Result without initial agent, nor RAG
evaluate_with_agents(
question,
known_answer,
use_initial_agent=False, # No initial agent to paraphrase
use_database=False, # No RAG
verbose=True,
)
>> LLM's guess:
Athenae.
>> Correctness check:
Incorrect
[Known answer: Coleoptera]
Result with complete pipeline
Let's try again with the complete pipeline.
# Complete multi-agent RAG pipeline.
evaluate_with_agents(
question,
known_answer,
use_initial_agent=True, # Use initial agent
use_database=True, # Use RAG
verbose=True,
)
>> Initial Agent:
Here are some equivalent questions:
* What term did Aristotle use to describe the hardened shield-like forewings?

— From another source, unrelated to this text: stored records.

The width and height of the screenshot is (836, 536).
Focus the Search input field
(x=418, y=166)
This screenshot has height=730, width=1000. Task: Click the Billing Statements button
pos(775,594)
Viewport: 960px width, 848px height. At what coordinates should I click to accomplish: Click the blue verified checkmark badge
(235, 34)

* Aristotle called the hardened shield-like forewings by what name?
* What is the name coined by Aristotle for the shield-like forewings?
* What was the name assigned by Aristotle to the hardened forewings?

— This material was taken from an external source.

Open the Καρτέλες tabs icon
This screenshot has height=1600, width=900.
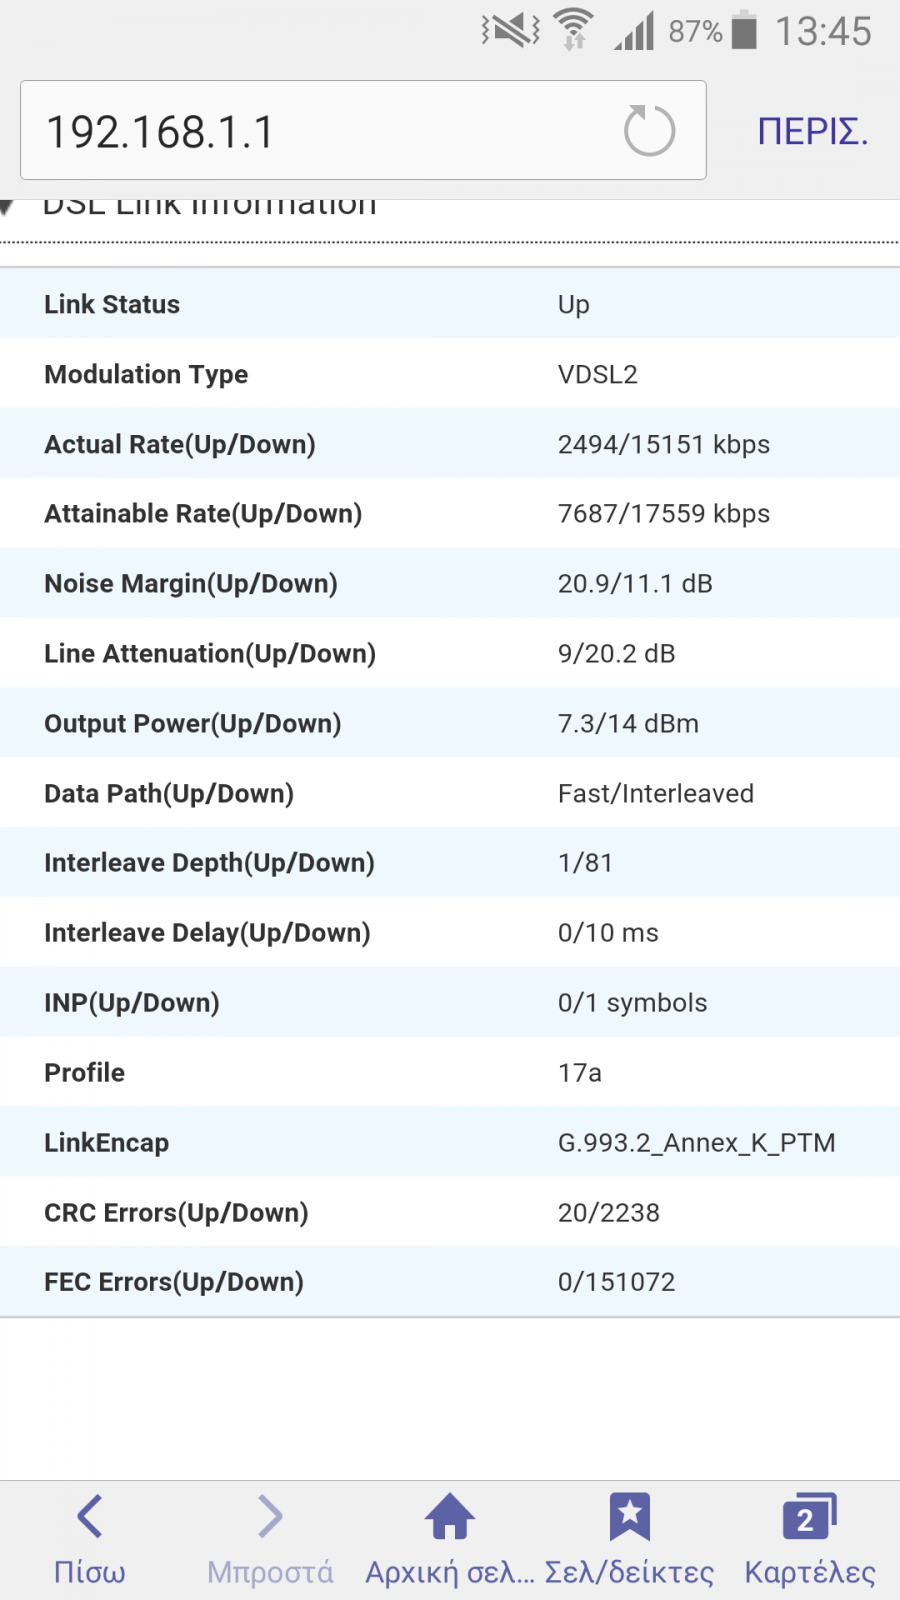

* What is the appellation given by Aristotle for the shield-like wing material?
>> Retrieved:
{"passage": "The name "Coleoptera" was given by Aristotle for the hardened shield like forewings (coleo = shield + ptera = wing). ", "id": 2379}
{"passage": "A cockchafer with its elytra raised, exposing the membranous flight wings, where the veins are visible", "id": 2380}
{"passage": "Acilius sulcatus, a diving beetle showing hind legs adapted for life in water", "id": 2389}
>> LLM's guess:
"Coleoptera" was given by Aristotle for the hardened shield-like forewings.
>> Correctness check:
correct
[Known answer: Coleoptera]
Evaluating many examples
Let's formalize the above to automate the evaluation process. Because the sample dataset is fairly small (12 MB), we can download it locally and run the evaluation loop using our agents, which in turn use the Python clients for our services.
pip install -q huggingface-hub datasets tqdm
huggingface-cli download rag-datasets/rag-mini-wikipedia --repo-type dataset --local-dir ./rag-mini-wikipedia --quiet
from datasets import load_dataset_builder
from tqdm import tqdm
builder = load_dataset_builder("./rag-mini-wikipedia", "question-answer")

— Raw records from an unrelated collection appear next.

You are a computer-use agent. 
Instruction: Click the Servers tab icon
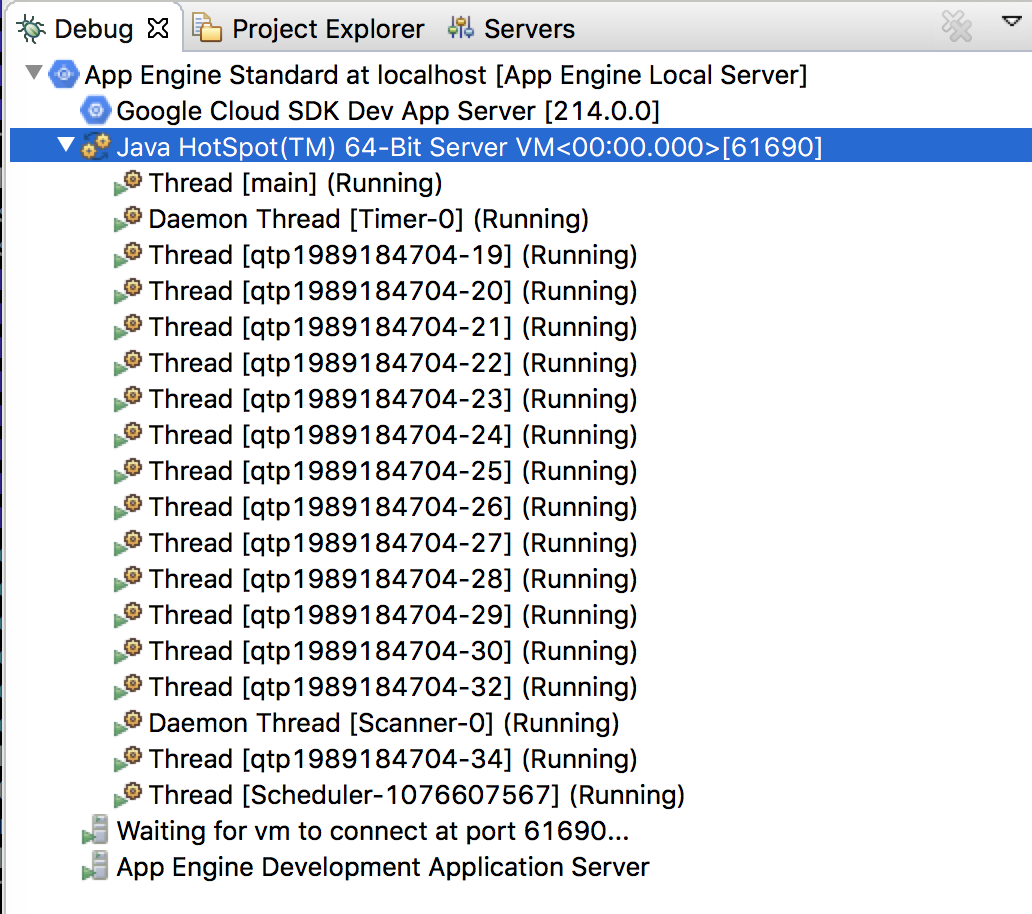click(460, 28)
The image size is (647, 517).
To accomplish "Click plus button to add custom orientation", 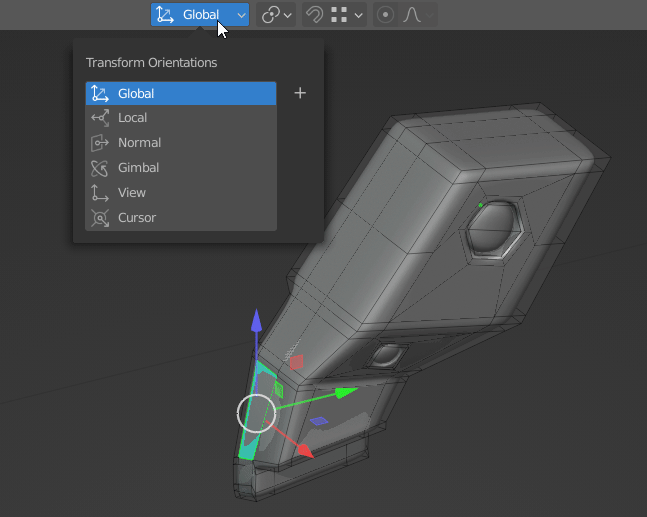I will point(300,94).
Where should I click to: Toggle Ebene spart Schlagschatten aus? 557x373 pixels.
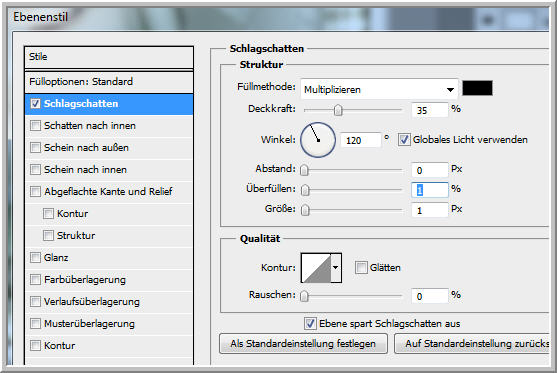coord(310,324)
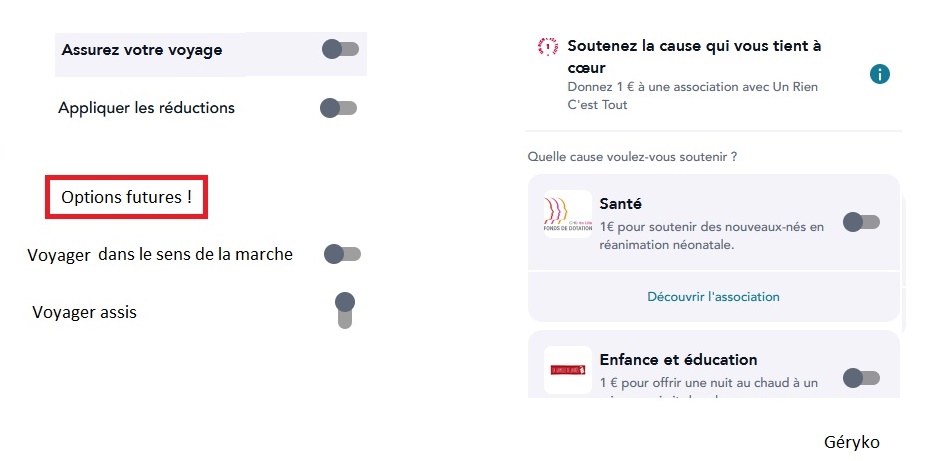Switch on Enfance et éducation donation
The height and width of the screenshot is (461, 926).
(x=861, y=378)
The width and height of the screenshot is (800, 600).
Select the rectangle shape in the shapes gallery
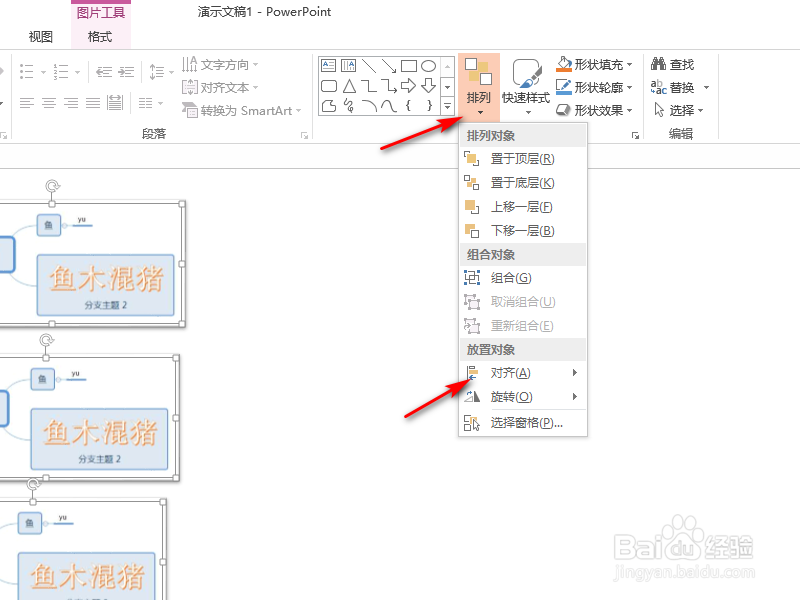pyautogui.click(x=408, y=64)
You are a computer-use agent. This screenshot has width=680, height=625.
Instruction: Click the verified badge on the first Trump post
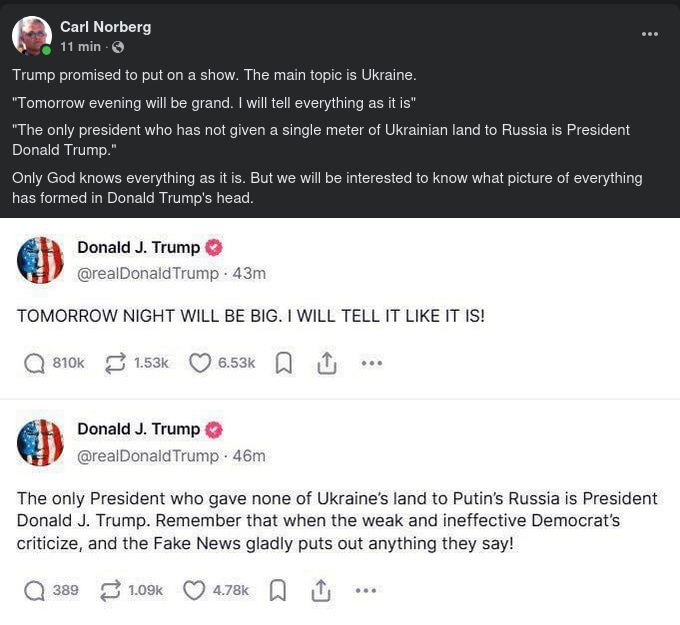coord(214,248)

builder.download_and_prepare()
data = builder.as_dataset(split="test")
data = data.select(range(100))
Result without initial agent, nor RAG
For comparison, we again run this without the initial agent and RAG.
total = 0
correct_count = 0
for item in tqdm(data):
question = item["question"]
correct_answer = item["answer"]
result = evaluate_with_agents(
question=question,
correct_answer=correct_answer,
use_initial_agent=False, # No initial agent
use_database=False, # No RAG
)
total += 1
correct_count += result
print(f"Score: {correct_count}/{total}")
100%|██████████| 100/100 [03:46<00:00, 2.26s/it]
Score: 56/100
Result with complete pipeline
Finally, with all the components enabled, we observe an improvement in the correctness of responses.
total = 0
correct_count = 0
for item in tqdm(data):
question = item["question"]
correct_answer = item["answer"]
result = evaluate_with_agents(
question=question,
correct_answer=correct_answer
)
total += 1
correct_count += result
print(f"Score: {correct_count}/{total}")
100%|██████████| 100/100 [22:25<00:00, 13.46s/it]
Score: 65/100
Cleaning up
Run the following to tear down the deployed services (before their executor's time_limit).
embed_client.teardown()
gen_client.teardown()
Conclusion
Using Covalent cloud, we created a workflow that (1) downloads model and data files to cloud storage, (2) runs an embedding model to populate a Snowflake database, and (3) deploys two services: one for querying embeddings and another for generation.
Using Python clients for these services, we built a RAG application that answers context-specific questions, then evaluated its performance using a sample dataset and noted a modest improvement in the correctness of responses. Curating the dataset, ensuring failure-free ingestion, and various other enhancements are likely to yield further improvements. We encourage you to tinker with this example, trying different models and/or datasets!